The same goes for the expression used to terminate someone’s employment. People used to “get the sack”. Now they’re “let go”, clearly a self-serving distortion of the actual meaning of the words. “We had to let Jackson go” implies that Jackson was desperate to leave the job and his employer was reluctantly forced to accede to his wishes; when the truth is that there was a corporate merger and, oh dear, here comes another Americanism – “Jackson was downsized”. Jackson’s stature of course remained the same. In reality, what is meant is: “We just didn’t need Jackson any longer”.
While we’re on “need”, that’s a word routinely misused in the US, and that misuse is being copied in England. Instead of saying, “John, call Smith, please”, people are beginning to adopt the American: “I need you to call Smith”. More offensive is using it as an instruction: “You need to call Smith”. In fact, you don’t need to call Smith at all. This is merely a euphemistic way of trying to turn my instruction into your necessity.

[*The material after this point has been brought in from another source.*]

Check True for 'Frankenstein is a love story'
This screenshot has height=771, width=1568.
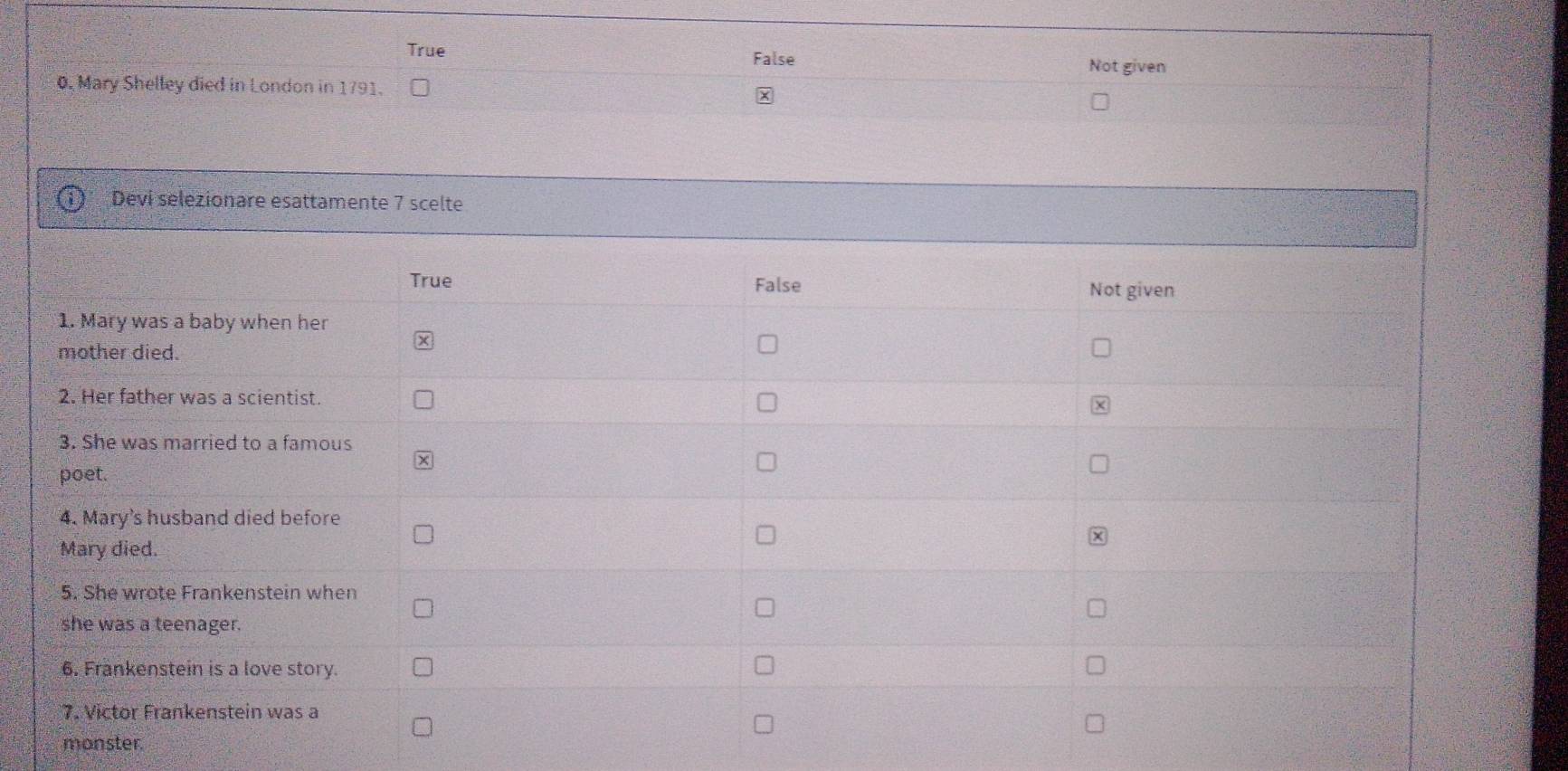tap(423, 667)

It infuriates me when American usage reverses the meaning a word has always had in English. A good example is “oversight”. An oversight used to mean “something that had been missed, overlooked or forgotten”. In contrast, in the US, Congressional Committees have always been described as “oversight committees”, which doesn’t mean that all they do is look into mistakes.
Sadly, “oversight” has become a “buzzword” for the Cameron government, replacing the use of perfectly good English words like “monitoring” or “supervision”. I find it equally maddening when the adoption is of redundant expressions. Another Cameron government favourite currently is the meaningless “going forward”, which should be replaced either by “in the future” or more frequently deleted entirely. It’s a classic example of Orwellian newspeak, a spurious suggestion that we are making progress. “Going forward”, please avoid saying “going forward”.
I think that much of this happens because of the importation of US TV shows, so that copying the US usage is seen to be “hip” (that used to be the English “trendy”). For some unaccountable reason, it’s hipper to say that Selfridges (which used to be “in” Oxford Street) is “on” Oxford Street.
Then there’s mispronunciation. An early and irritating example of this derived from the Black Power movement in the US in the 1960’s and it is the word “harassed”. In Britain, it always used to be pronounced with equal emphasis on both syllables. But in the 60’s Americans began pronouncing it with the emphasis on the second syllable: “h’rassed”. Now in England the police (sorry, “the cops”) are always “h’rassing” somebody.
Another unpleasant mispronunciation which is insidiously spreading is “schedule” as “schedule”. Sports commentators, notoriously sloppy in their use of language, have begun to import a very weird American usage: Andy Murray’s mother is no longer “watching” the match, she is “watching on”. And, of course, the English word “leverage” [with a long first ‘e’] is now routinely mispronounced as “levverage”.
Ignorance plays a large part in all this. In the US people have for several decades not been educated well enough to know that the word “unique” means “singular, one-of-a-kind”. Now English people also, in their feeble attempts to add emphasis, will call something “very unique”. Something is “unique” or “it is not”: There can be no degrees of uniqueness. Nothing is ever “very unique”.
I recently encountered a young Englishman in La Brasserie [“on” the Fulham Road] who wielded an entire vocabulary of American misusage and mispronunciation. So subtly has this verbal misbehavior crept upon us that he was totally unaware that he was mangling English until I pointed it out. He then became defensive, saying that he was no fan of America and this was just a “modern way of speaking”.
His ignorance was laughable and I was forced to draw to his attention to the fact that he was wearing sneakers, a T-shirt, jeans, a US football jacket, a baseball cap and had just parked a Jeep Cherokee. He wasn’t even getting any fun out of speaking the way he did and I found his lack of awareness of the American origins of his clothing and his careless adoption of Americanisms extremely depressing. Truly a “dumb” [“dim”] kid. I had to let him go.
The encroachment of Americanisms on English seems so continuous and irresistible that can the day be far away, “going forward”, when we have to ask: “Where is the “Rest Room”? I’m going to subject that tendency to meticulous oversight.